(Stored records)
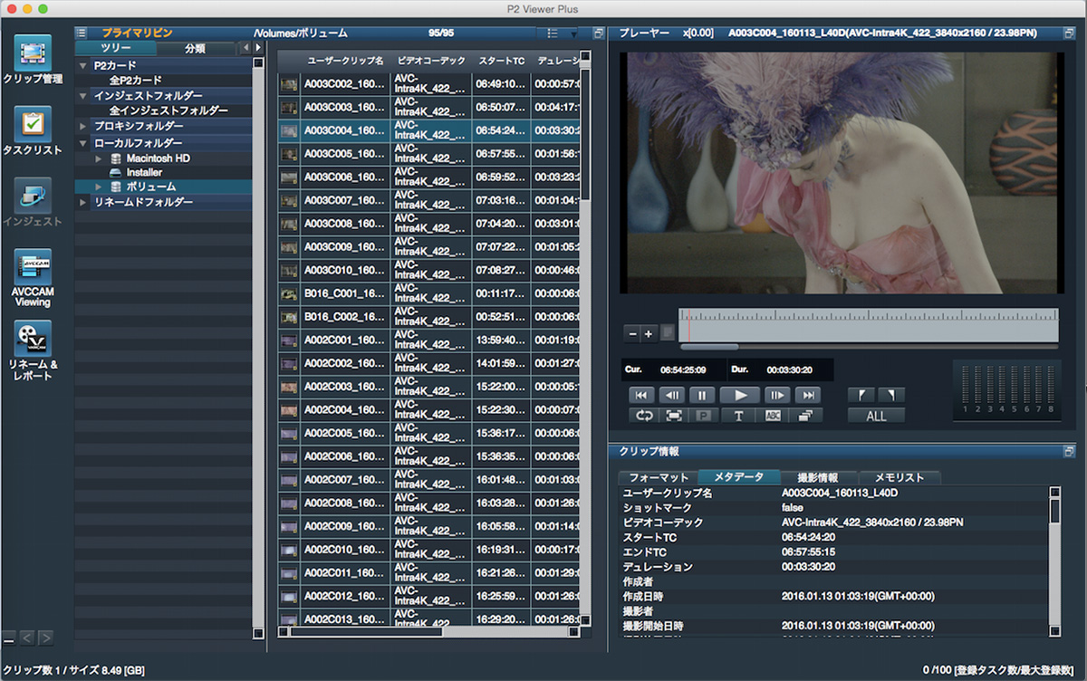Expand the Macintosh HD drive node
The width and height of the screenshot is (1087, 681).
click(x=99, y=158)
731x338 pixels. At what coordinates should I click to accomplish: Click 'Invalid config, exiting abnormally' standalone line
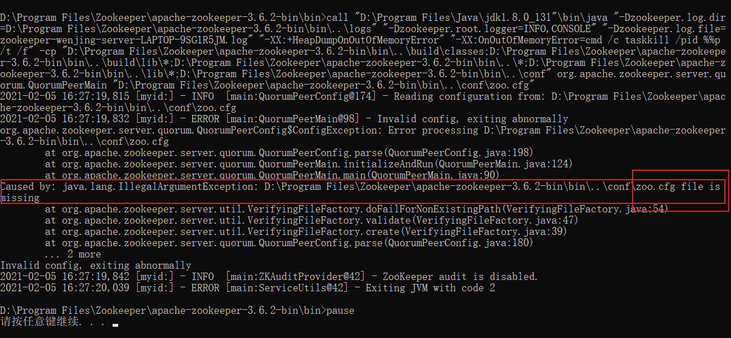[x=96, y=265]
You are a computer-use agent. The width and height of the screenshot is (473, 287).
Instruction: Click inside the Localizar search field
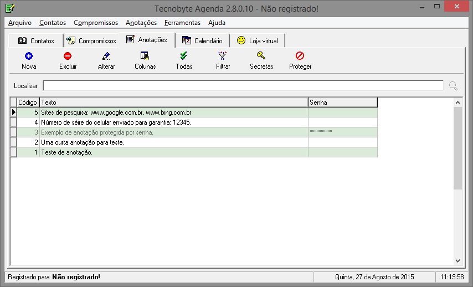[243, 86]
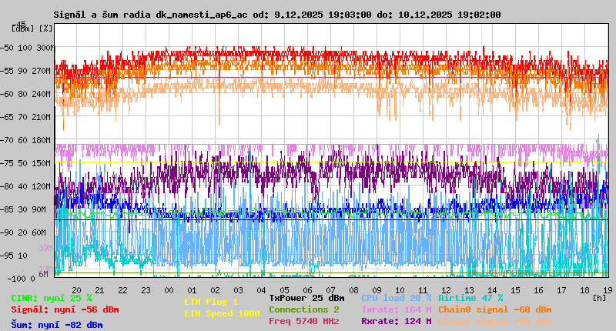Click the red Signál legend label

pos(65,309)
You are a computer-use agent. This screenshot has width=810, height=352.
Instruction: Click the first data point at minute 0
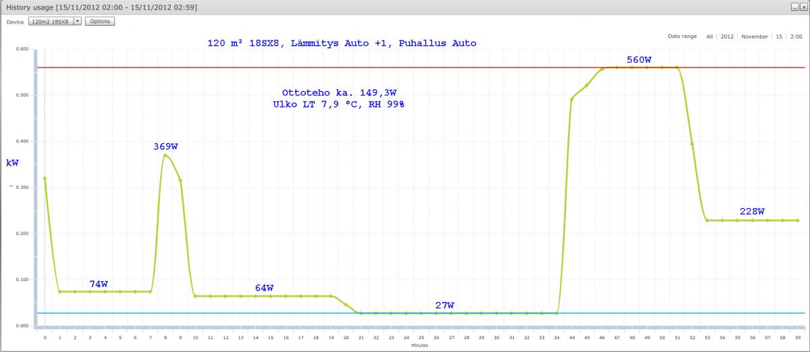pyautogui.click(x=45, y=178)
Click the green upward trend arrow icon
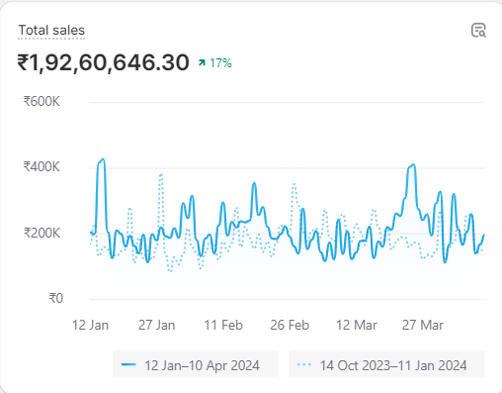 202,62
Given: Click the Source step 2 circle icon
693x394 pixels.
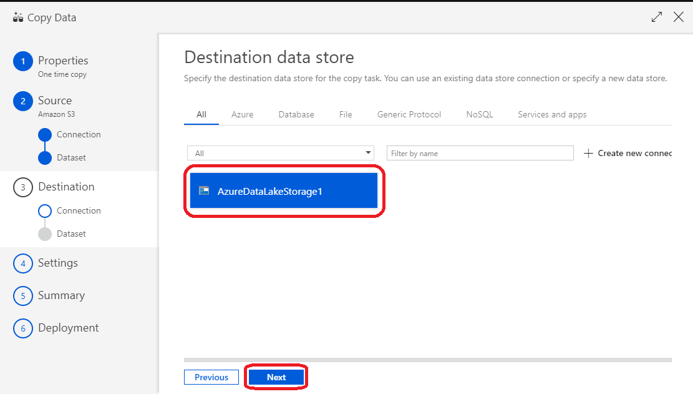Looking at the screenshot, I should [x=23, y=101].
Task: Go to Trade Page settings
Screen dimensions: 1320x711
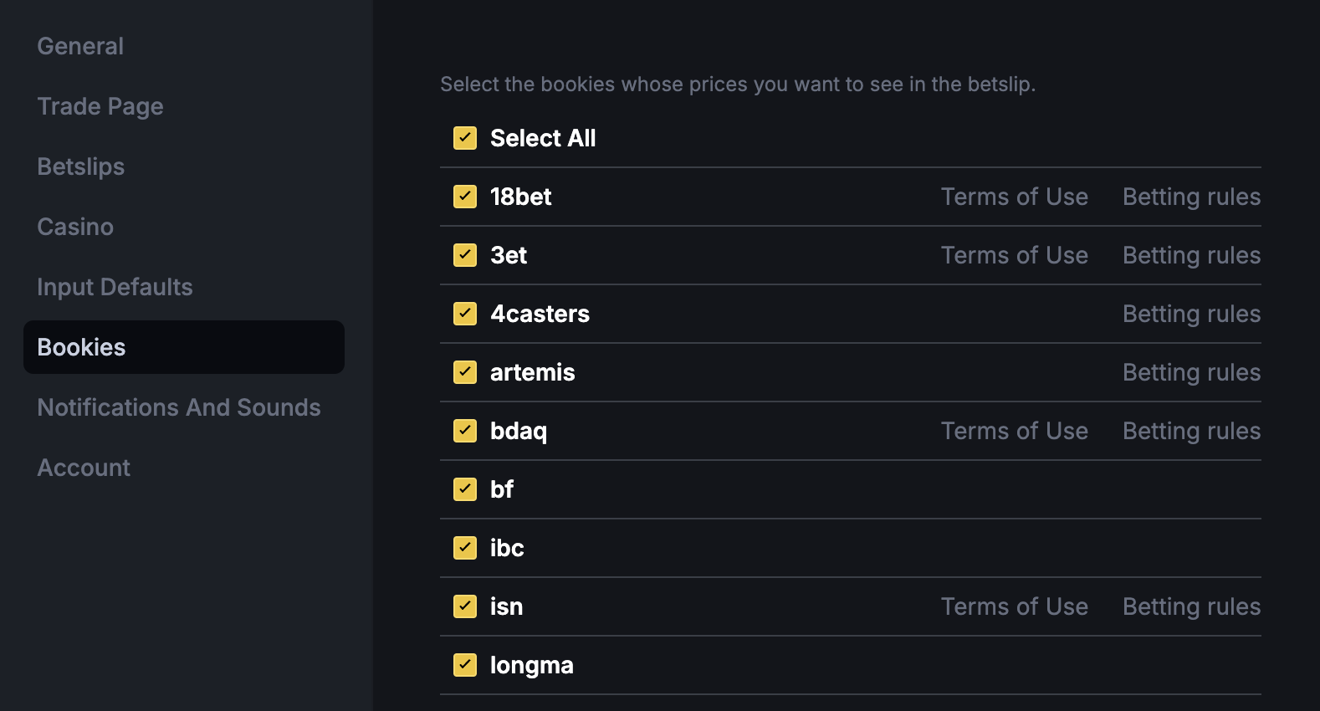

--

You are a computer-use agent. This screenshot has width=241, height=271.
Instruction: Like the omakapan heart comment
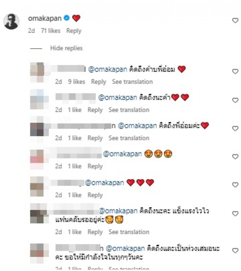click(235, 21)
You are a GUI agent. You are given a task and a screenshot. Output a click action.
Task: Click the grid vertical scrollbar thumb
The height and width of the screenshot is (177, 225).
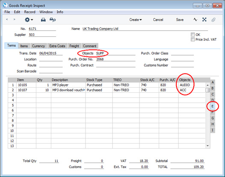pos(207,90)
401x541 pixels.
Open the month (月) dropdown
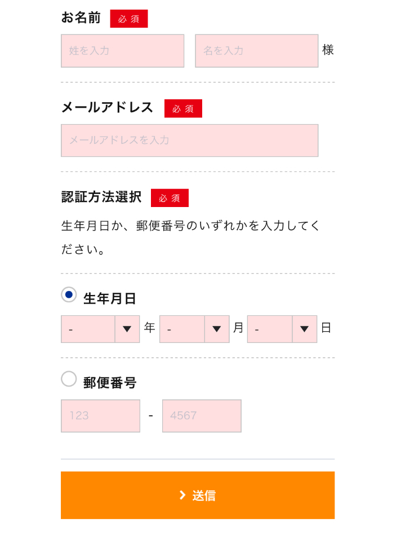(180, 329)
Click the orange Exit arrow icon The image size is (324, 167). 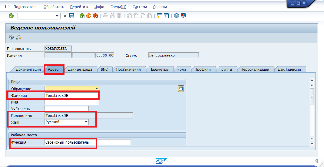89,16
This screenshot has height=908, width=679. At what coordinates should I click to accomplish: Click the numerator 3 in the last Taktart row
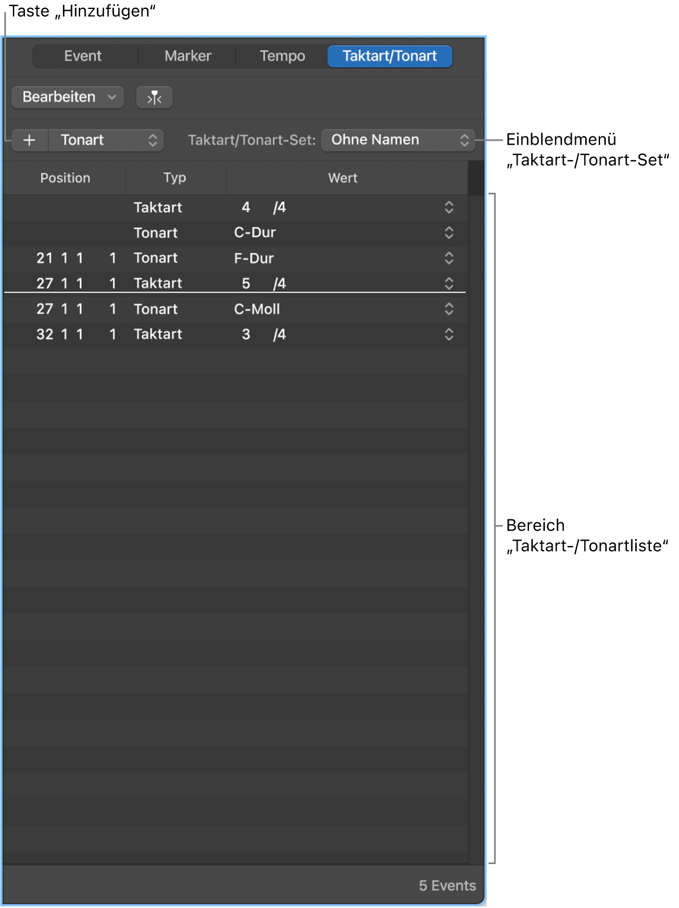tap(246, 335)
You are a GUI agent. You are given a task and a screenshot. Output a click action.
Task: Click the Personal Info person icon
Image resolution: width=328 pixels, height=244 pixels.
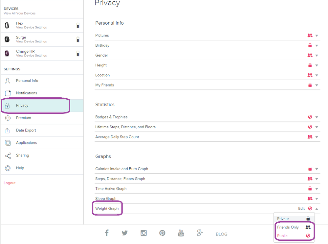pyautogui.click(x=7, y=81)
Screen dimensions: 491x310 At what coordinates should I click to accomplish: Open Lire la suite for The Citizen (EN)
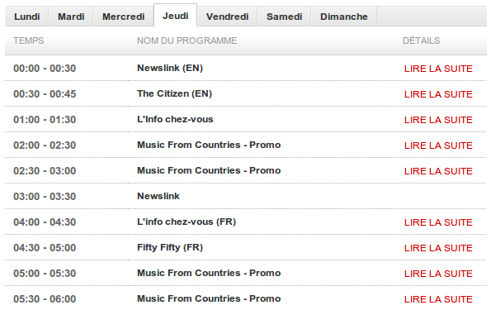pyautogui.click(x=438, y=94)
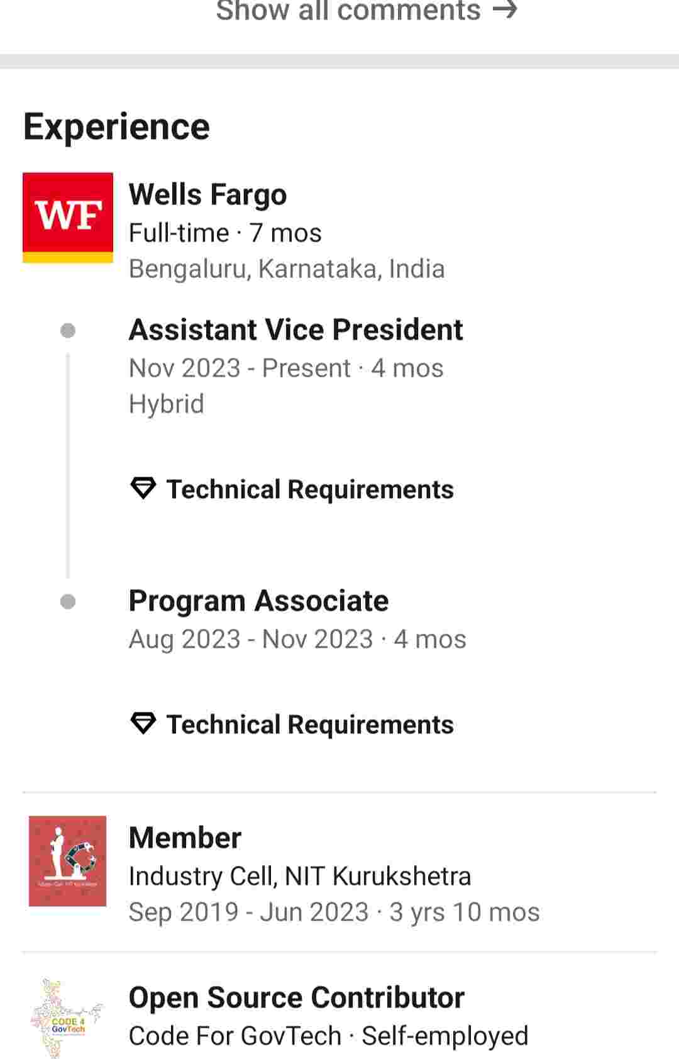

• _What to do_
What is needed is an exact copy of the lines above, from the one holding "This screenshot has height=908, width=679." down to the one holding "Task: Click the Personal Info person icon", with those two included and the pictures left out.

• _Exercise answer_
This screenshot has height=908, width=679. At what coordinates should I click to accomplish: Click the numerator 3 in the last Taktart row
tap(246, 335)
You are a GUI agent. You are given a task and a screenshot. Output a click action.
Task: Click the Personal Info person icon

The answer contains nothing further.